SET PROBLEM
Reproduce every line of the items below word for word, leaving out the pictures.

=====

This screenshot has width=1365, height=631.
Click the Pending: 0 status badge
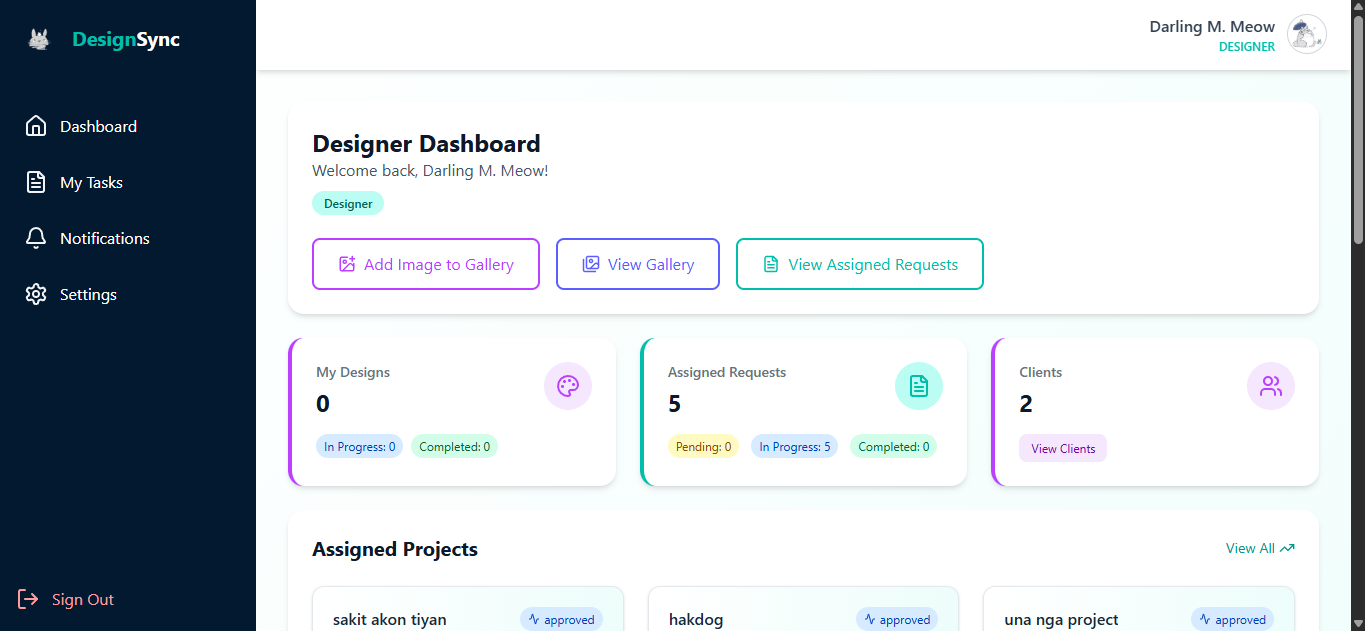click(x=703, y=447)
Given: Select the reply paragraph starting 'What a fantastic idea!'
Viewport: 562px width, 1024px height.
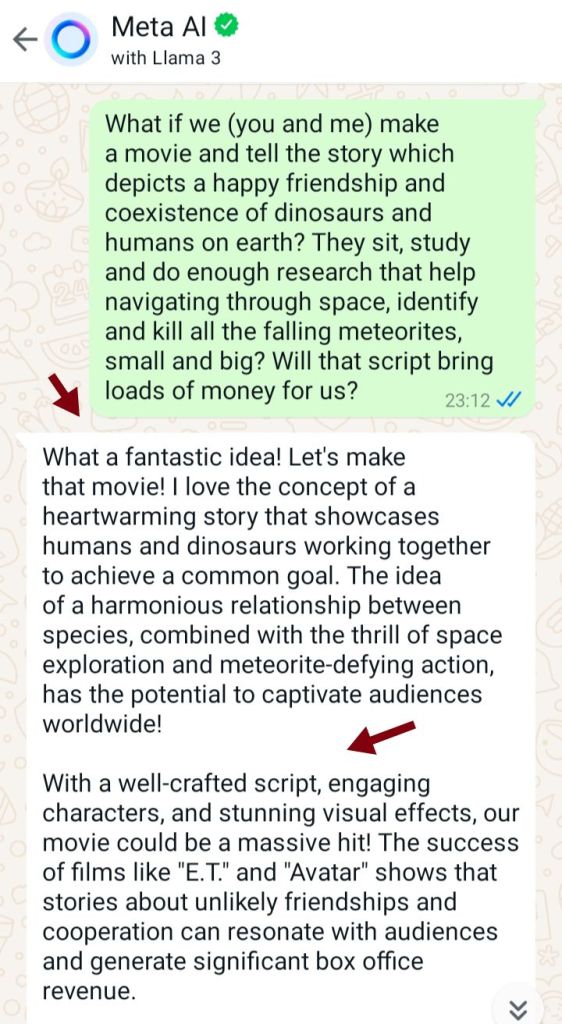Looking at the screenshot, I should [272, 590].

=====

PROBLEM SOLUTION
This screenshot has width=1365, height=631.
Click the Pending: 0 status badge
click(x=703, y=447)
Given: Select the reply paragraph starting 'What a fantastic idea!'
Viewport: 562px width, 1024px height.
Looking at the screenshot, I should [272, 590].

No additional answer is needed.